During 1948, aircraft designers Pierre Mauboussin, Robert Castello, and Jacques Henrat at French aircraft manufacturer Fouga embarked upon the design of a new jet-propelled primary trainer aircraft, initially designated as the CM.130, intended for the French Air Force (Armée de l'Air, AdA) as a replacement for piston-engined Morane-Saulnier MS.475 aircraft. The AdA reviewed the project and found that the aircraft lacked power from the two Turbomeca Palas turbojet engines selected for the aircraft; in response, Fouga proceeded to enlarge the basic design, which was equipped with the more powerful Turbomeca Marboré engine and retaining the distinctive butterfly tail of the Fouga CM.8 glider, which had been used by Fouga for jet engine research.

During December 1950, the AdA placed an order for three prototypes; on 23 July 1952, the first aircraft conducted its maiden flight. During June 1953, a pre-production batch of 10 aircraft were ordered, which was followed by an initial production order for 95 aircraft on 13 January 1954. By October 1955, all 13 pre-production Magisters had been completed, while the first flight of the first production aircraft was imminent. Also scheduled to fly early in 1956 was the CM.171, which functioned as a test aircraft for the envisioned CM.195 swept-wing, butterfly-tailed trainer.

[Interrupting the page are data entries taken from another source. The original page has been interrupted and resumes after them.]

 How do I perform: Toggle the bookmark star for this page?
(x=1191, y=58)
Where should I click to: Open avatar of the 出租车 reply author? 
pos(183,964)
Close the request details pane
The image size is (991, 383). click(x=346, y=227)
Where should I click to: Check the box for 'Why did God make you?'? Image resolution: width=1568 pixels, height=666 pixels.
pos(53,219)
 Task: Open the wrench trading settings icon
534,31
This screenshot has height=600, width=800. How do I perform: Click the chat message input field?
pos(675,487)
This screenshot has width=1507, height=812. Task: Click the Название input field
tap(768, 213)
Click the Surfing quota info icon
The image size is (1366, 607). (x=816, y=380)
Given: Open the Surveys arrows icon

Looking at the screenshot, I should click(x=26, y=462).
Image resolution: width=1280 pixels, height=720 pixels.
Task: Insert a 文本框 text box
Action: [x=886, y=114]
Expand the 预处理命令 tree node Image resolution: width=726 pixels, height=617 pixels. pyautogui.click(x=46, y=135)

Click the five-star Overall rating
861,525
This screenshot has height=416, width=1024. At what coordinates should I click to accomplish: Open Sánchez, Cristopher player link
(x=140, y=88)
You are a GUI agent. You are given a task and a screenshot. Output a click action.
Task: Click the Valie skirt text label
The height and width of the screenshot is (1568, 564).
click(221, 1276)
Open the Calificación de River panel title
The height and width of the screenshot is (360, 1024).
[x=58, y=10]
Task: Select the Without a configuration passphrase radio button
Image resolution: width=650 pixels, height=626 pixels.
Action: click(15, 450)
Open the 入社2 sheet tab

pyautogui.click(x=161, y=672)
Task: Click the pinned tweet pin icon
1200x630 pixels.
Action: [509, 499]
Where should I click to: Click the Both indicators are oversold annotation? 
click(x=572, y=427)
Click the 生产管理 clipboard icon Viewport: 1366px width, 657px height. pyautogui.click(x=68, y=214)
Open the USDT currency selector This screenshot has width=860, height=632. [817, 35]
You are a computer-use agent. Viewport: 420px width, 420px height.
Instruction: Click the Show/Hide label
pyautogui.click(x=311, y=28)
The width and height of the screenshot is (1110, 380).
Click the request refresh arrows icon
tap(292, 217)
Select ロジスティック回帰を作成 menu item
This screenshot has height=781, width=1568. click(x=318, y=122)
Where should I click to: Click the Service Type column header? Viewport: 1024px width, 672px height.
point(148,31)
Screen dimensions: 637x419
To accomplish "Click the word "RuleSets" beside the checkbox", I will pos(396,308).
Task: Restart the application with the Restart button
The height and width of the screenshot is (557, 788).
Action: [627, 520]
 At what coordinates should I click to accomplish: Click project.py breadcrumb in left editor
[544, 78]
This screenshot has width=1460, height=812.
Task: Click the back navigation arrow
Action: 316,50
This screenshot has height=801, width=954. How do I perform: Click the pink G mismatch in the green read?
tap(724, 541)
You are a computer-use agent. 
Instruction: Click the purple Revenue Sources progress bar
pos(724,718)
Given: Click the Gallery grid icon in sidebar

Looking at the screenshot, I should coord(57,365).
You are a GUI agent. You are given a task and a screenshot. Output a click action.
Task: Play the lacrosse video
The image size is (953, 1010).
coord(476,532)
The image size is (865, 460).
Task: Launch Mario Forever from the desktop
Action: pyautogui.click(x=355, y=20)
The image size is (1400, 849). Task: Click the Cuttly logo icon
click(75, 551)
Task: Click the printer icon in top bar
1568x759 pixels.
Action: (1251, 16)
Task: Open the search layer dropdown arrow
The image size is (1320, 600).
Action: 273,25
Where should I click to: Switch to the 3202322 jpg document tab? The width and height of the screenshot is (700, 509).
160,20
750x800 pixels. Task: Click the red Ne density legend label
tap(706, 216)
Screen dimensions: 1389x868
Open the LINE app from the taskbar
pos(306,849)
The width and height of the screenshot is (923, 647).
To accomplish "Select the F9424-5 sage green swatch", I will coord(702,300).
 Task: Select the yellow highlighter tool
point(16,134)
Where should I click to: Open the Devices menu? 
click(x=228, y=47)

The production of the Magister parts were split between Morane-Saulnier (Ossun), Fouga (Aire-sur-l'Adour) and Latécoère (Toulouse) with a final assembly by Fouga in a newly built plant at Toulouse-Blagnac (in 1954 and 1956) within a newly built complex. According to aviation publication Flight International, any export orders that were received were typically given priority over the existing orders which had been issued by the French government; this policy allowed for overseas countries to procure aircraft directly "off the line" with minimal delay between receipt of orders and the corresponding deliveries.

The Aéronavale (French naval air arm) decided to adopt a carrier-capable derivative of the Magister, the CM.175 Zéphyr, which served as a basic trainer for deck-landing training and carrier operations. These were preceded by two "proof of concept" prototypes, designated the CM.170M Magister, which performed their first flights in 1956 and 1957 respectively.

By 1960, in excess of 350 Magisters had entered in service with various operators; according to Flight International, production within France had attained a completion rate of five aircraft per month, while the projected total of French-built Magisters was reportedly expected to eventually top 600 units. The type was also being produced overseas under licensed production arrangements in West Germany, Finland and Israel. The first export customer for the Magister was West Germany, who placed an initial order for 62 aircraft directly from Fouga; a further 188 aircraft were produced by Flugzeug Union Süd (a consortium of Heinkel and Messerschmitt) under license. In addition, the Magister was also constructed under license by Finnish company Valmet and by Israeli firm Israel Aircraft Industries (IAI). As a result of these arrangements, a combined total of 286 aircraft were completed under license.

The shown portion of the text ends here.